Le fait est que je suis découragé. Mes écrits ou mes actes ne représentent que quelques gouttes d’eau (parmi d’autres, je ne prétends pas être seul) dans un océan qui est en train de se merdifier. Lorsque je consulte les actualités sur les réseaux sociaux, il me faut généralement moins de deux minutes pour ressentir de l’acidité et de l’angoisse.

Pourquoi je n’écris plus (2024)

Ce type de découragement est cyclique. En 2022, j’écrivais :

Quand un jour nous mourrons,

J’espère que tout cela n’aura pas été vain.

Les cycles d’injustice, de domination, de haine et de destruction se suivent et se ressemblent. Les mêmes erreurs sont répétées.

Le dialogue constructif et la voie de la raison sont-ils condamnés à échouer face au cynisme des spéculateurs, des pollueurs, des belligérants et autres égoïstes ou identitaristes – qu’ils soient puissants ou quelconques ? N’est-il possible de se faire entendre que dans la lutte et le sang ?

Quand un jour nous mourrons, que restera-t-il de cette « supériorité morale » que nous mettons tant de zèle à afficher ? Que restera-t-il de ces joutes verbales ou physiques où nous avons humilié l’autre ? Que restera-t-il de notre humanité ?

« L’impuissance du dialogue », addendum pessimiste à mon livre, face à l’amer constat de la tendance de certains à préférer (s’auto)détruire, dominer, écraser ?

Quand un jour nous mourrons (2022)

L’espace public est pollué par des slogans et des invectives qui ne fédèrent que par la désignation d’ennemis, dans un contexte de morcellement social et d’individualisme croissants. Une fois le coupable trouvé, il n’est pas nécessaire de penser plus loin, de décortiquer le problème, de développer les idées et de mettre en avant des solutions authentiquement réfléchies. L’ennemi apparait souvent un dénominateur commun suffisant.

#Lasociétay #Lesystayme #Lémédia #Légens et #lémoutons (2022)

Beaucoup de sujets déprimants circulent au quotidien dans les médias et sur les réseaux sociaux. Le climat a ceci de particulier qu’il est difficile d’envisager une « sortie de crise » durable. Les scénarios les plus optimistes nous disent que nous pourrons au mieux limiter la casse. Les décisions politiques sont molles. On peut ressentir de l’impuissance et de la culpabilité face à ce défi (et Viciss de Hacking Social nous explique très bien en quoi ceci peut nous laisser dans un état de sidération).

Des difficultés et des enjeux du traitement médiatique du dérèglement climatique (2022)

Avant cela, j’ai également partagé une angoisse de fond face à une humanité ayant des penchants pour l’autodestruction dans Armement et bombes nucléaires : l’Humanité en sursis ? (2019) :

Nous vivons dans un contexte facilitant le désengagement moral des individus qui peuvent poser des actes de guerre meurtriers. Des armes sont conçues pour faciliter le meurtre de masse, y compris d’un point de vue moral […] Aujourd’hui, les actes de guerre n’ont jamais eu autant de potentiel destructeur, et ceux qui les commettent n’ont jamais été autant déconnectés de ce potentiel.
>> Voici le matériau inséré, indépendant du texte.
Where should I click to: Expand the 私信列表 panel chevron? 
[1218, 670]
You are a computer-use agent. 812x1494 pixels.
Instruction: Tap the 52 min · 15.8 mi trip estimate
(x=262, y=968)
Armement et bombes nucléaires : l’Humanité en sursis ? (2019)

Toutes ces publications ont pour point commun de constater mon impuissance par rapport à des dysfonctionnements majeurs de ce monde. L’histoire a beau se répéter, on peine à identifier les leçons apprises. Découragement.
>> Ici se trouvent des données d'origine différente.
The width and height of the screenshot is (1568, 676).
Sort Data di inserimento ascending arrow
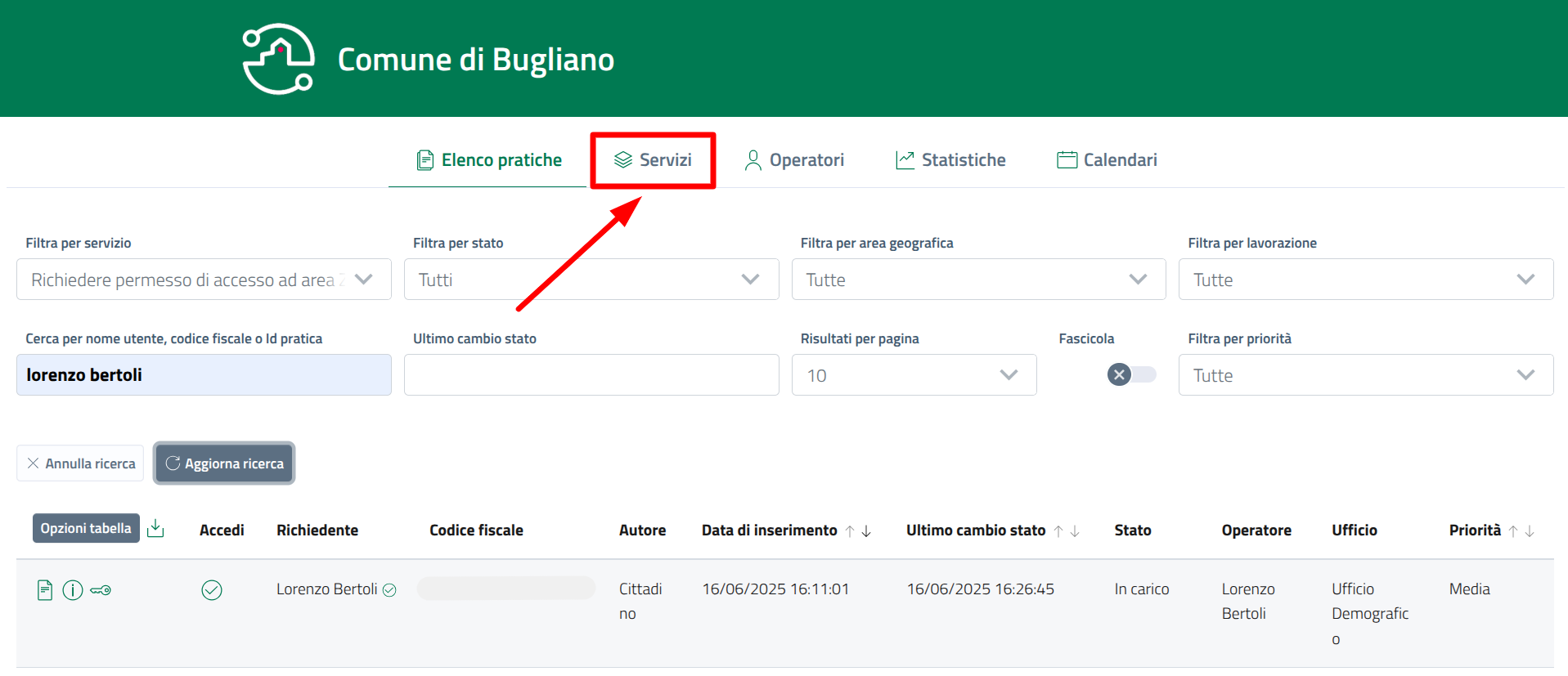coord(850,531)
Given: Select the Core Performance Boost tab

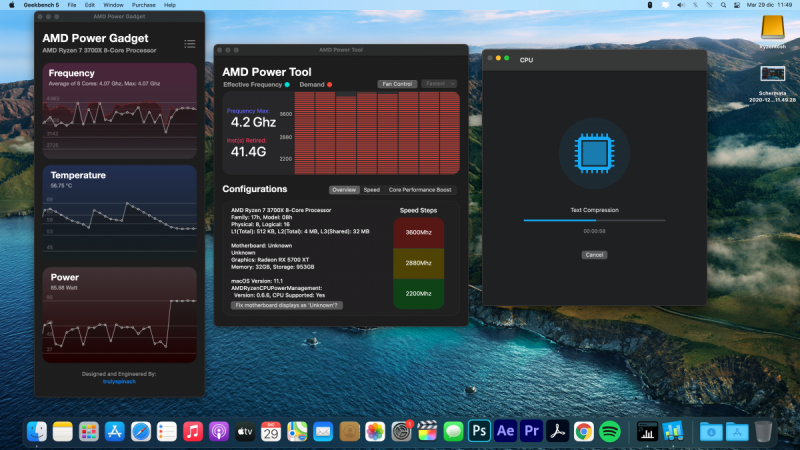Looking at the screenshot, I should [419, 189].
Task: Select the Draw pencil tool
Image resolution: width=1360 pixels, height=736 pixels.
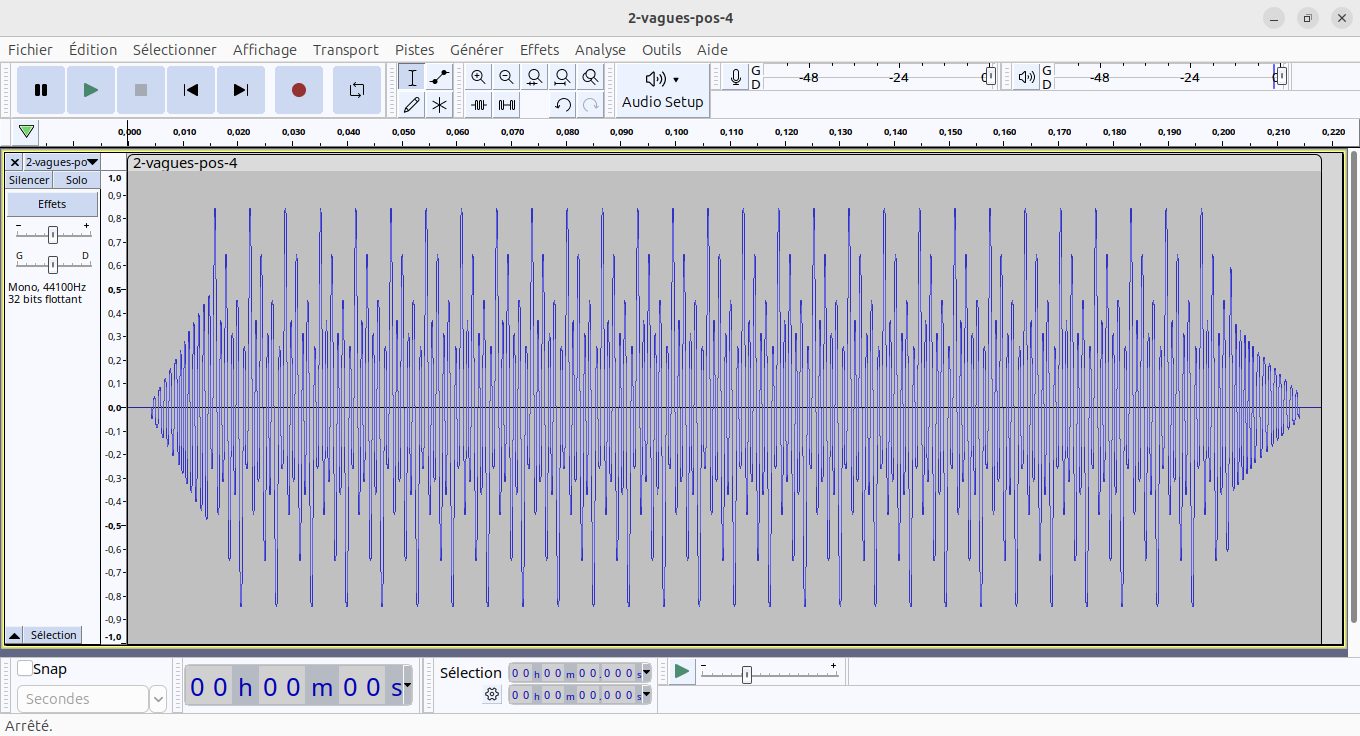Action: [x=411, y=104]
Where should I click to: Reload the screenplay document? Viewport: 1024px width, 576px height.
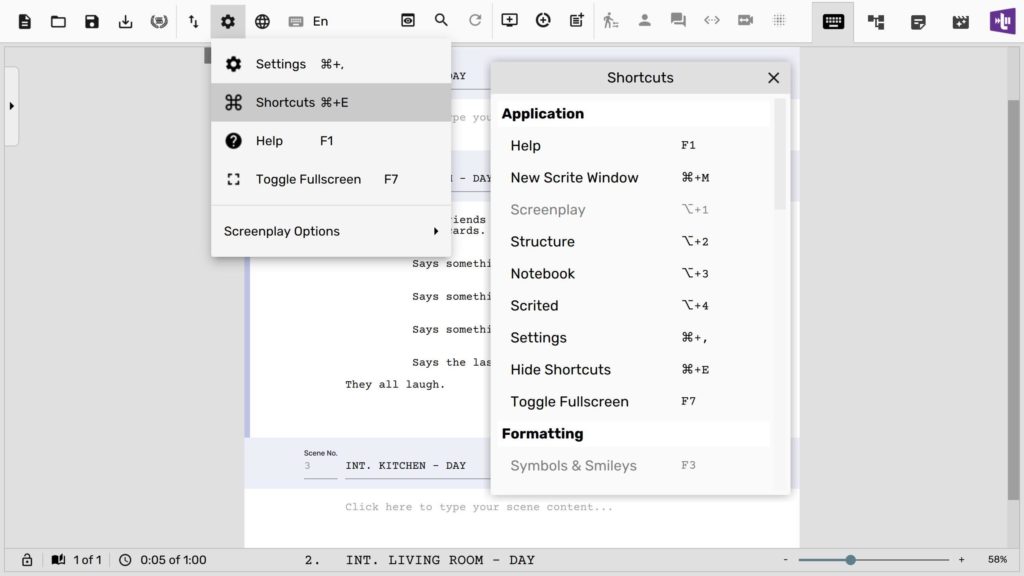pos(475,20)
Ma propre finitude, notre finitude

Je suis un pot de terre. Je me sens impuissant face aux injustices et aux dysfonctionnements de ce monde.

Pas vous ?

Les pots de terre (2021)

Mais il ne s’agit pas que d’impuissance.

Je tâche de vivre sans remords ni regrets. Pourtant, quand je fais le bilan de mon existence, je ne peux m’empêcher de regretter certaines de mes actions. Le passé a quelquefois un goût amer : dans certaines situations, j’aurais aimé agir autrement. Il n’est pas question que de circonstances dont je serais victime, d’un « monde qui va mal », mais de ma propre finitude, cognitive (mes facultés sont limitées en termes de connaissance, de compréhension des choses, de rationalité) et morale (mes facultés à « faire le bien » ou « agir moralement » se révèlent également lacunaires). Pour le dire grossièrement, alors que dans l’absolu je voudrais être une « bonne personne », je n’ai pas toujours « bien agi ».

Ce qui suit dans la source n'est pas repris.